I witnessed the other end of that automotive evolutionary line at the annual Concours d'Elegance in August -- more than 200 exquisitely restored classic cars, arranged along Pebble Beach's 18th fairway to be scrutinized like ultra-expensive livestock at the no-credit-limit county fair. Former Microsoft COO Jon Shirley's low-slung, touch-it-with-gloves 1938 Alfa Romeo 8C hardtop won Best of Show, but Jay Leno's 1953 Chrysler "Tank Car" had the most eyeball. He basically attached running gear, a steering wheel and a seat to a five-ton, 1,600-horsepower World War II tank engine. And he drives the six-miles-per-gallon monster to work.

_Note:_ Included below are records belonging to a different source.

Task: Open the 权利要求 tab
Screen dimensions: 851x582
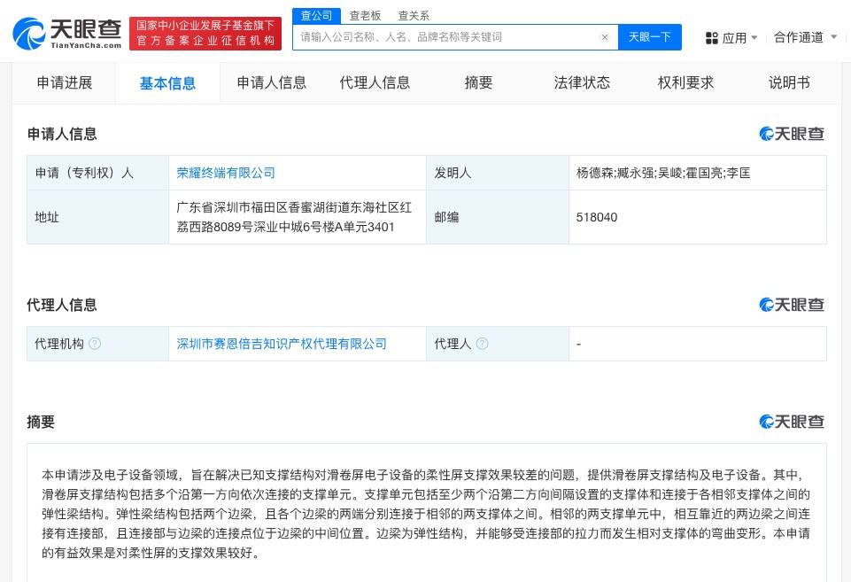Action: [x=685, y=83]
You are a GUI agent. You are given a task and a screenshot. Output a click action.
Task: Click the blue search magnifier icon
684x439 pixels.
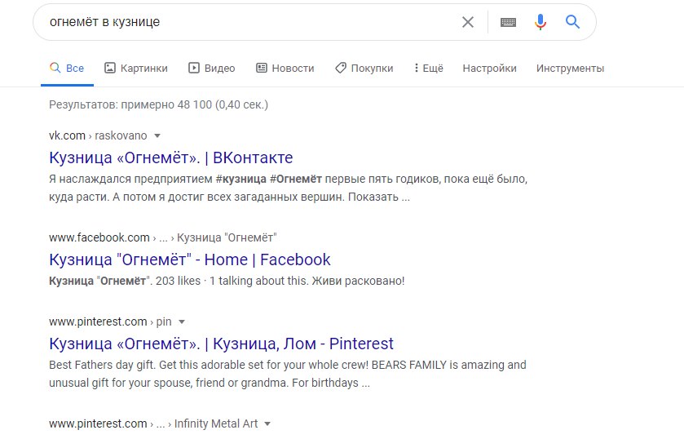point(572,21)
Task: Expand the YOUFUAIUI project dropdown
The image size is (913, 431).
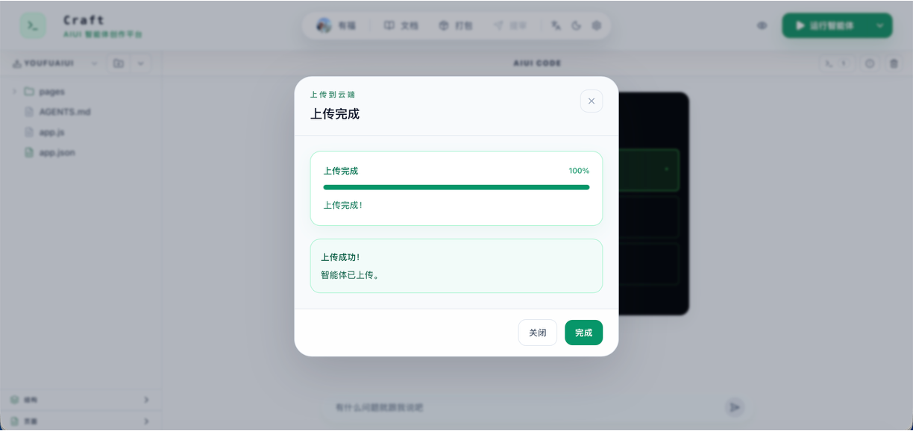Action: tap(94, 63)
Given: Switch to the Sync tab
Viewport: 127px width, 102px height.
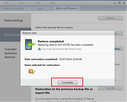Looking at the screenshot, I should (x=40, y=8).
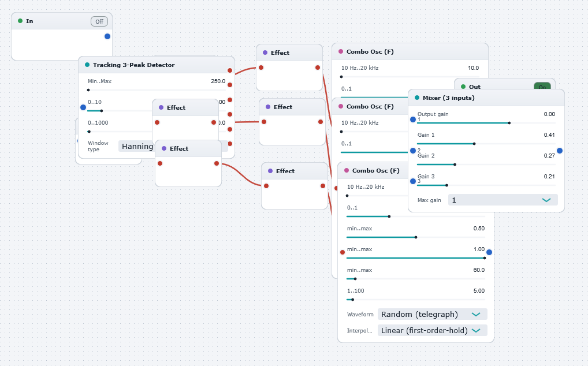This screenshot has height=366, width=588.
Task: Click the teal dot on Mixer header
Action: point(417,98)
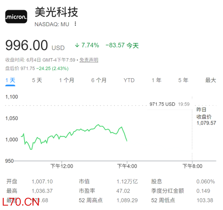
Task: Click the green down arrow next to 7.74%
Action: coord(77,45)
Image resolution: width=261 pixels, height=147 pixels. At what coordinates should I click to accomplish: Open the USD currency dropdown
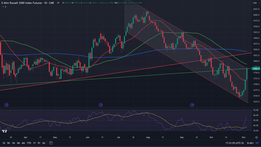point(255,3)
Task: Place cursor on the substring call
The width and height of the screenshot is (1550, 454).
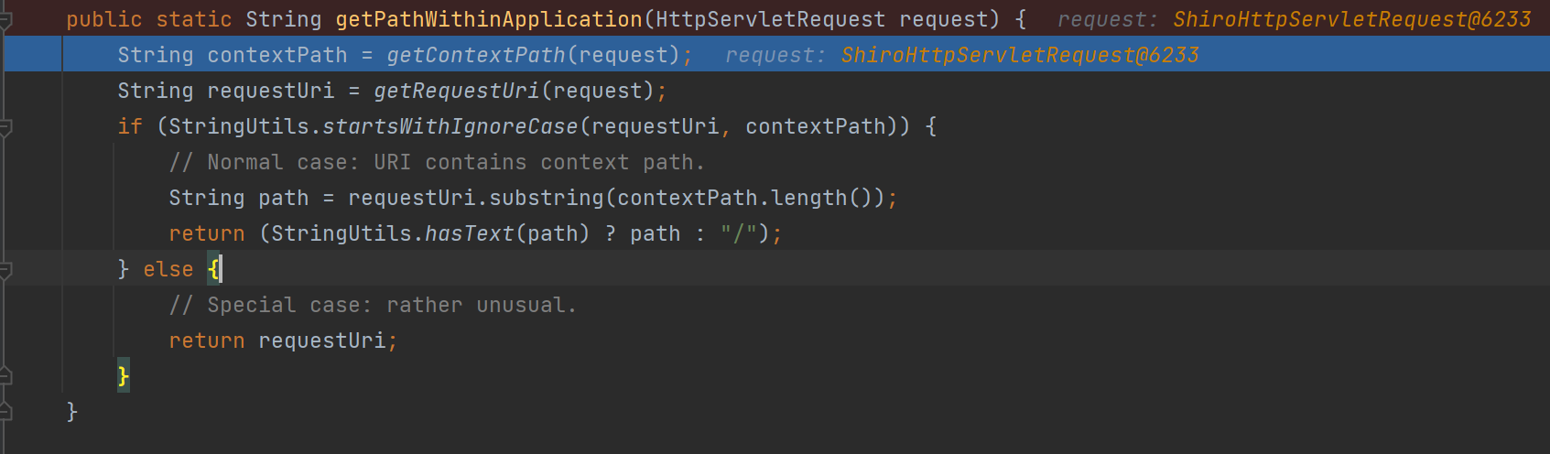Action: pos(546,198)
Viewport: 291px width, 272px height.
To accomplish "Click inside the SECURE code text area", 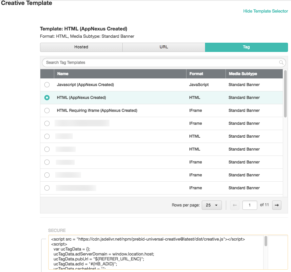I will point(155,254).
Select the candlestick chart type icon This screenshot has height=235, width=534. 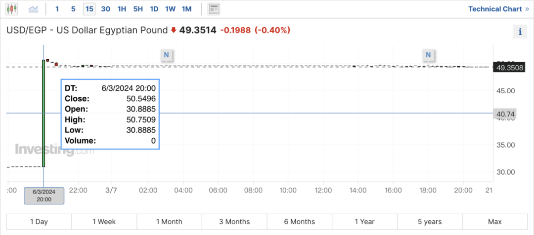11,9
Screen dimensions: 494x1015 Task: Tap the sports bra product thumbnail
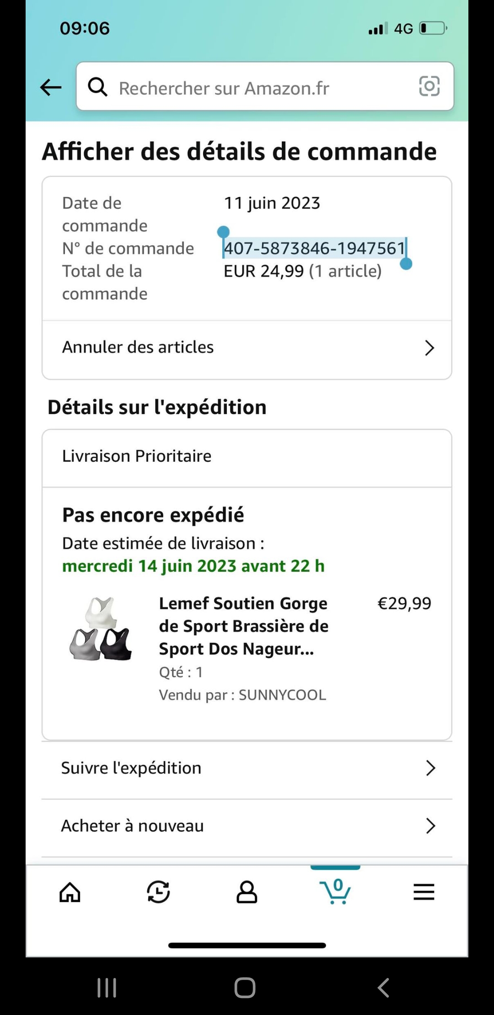[101, 628]
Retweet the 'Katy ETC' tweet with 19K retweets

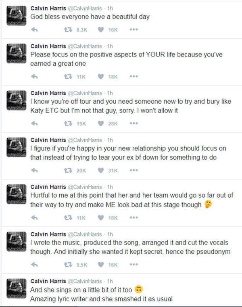coord(68,123)
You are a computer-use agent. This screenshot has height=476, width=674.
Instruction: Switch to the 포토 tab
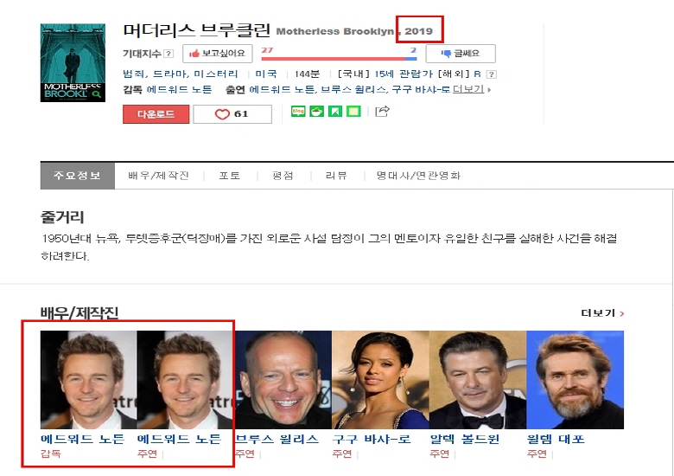click(x=229, y=176)

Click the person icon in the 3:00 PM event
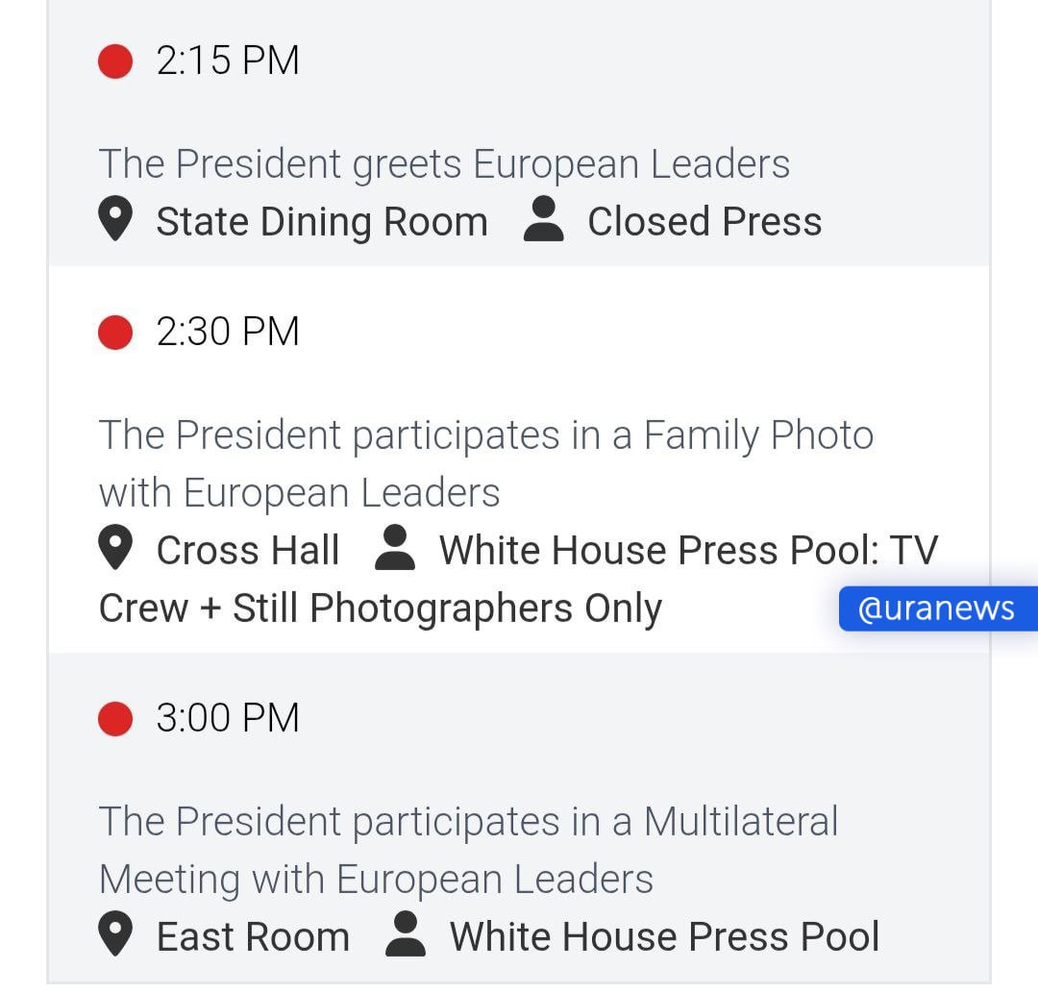pos(406,933)
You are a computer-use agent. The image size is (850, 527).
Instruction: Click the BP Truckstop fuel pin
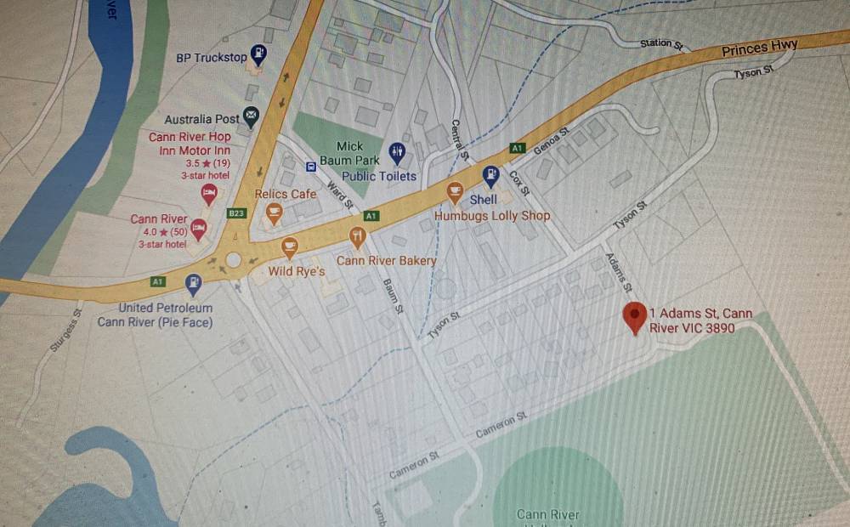[258, 54]
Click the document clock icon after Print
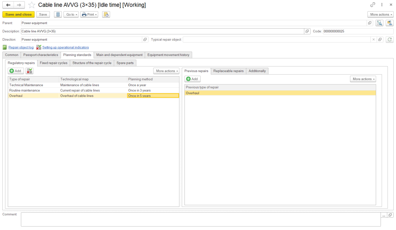Viewport: 396px width, 230px height. pos(106,14)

With Pebble Beach's links out of commission for the Concours, it was time to drift back toward Los Angeles and a round at blissfully masochistic La Purisima, off the Pacific Coast Highway between San Luis Obispo and Santa Barbara.
Locally, "La Piranha" is known as the place where visiting vanity handicaps go to die. They didn't even play the Q-school finals from all 7,105 yards, what with morning winds of 30 miles per hour and synapse-shorting green contours. Pitch up and make a double-breaker for par and it feels like you've escaped punishment, but your time is going to come.
Looking on the bright side: Having my soul crushed by an unreachable par 4 made it easier to accept the cartoonishly bad traffic on the way back to LAX.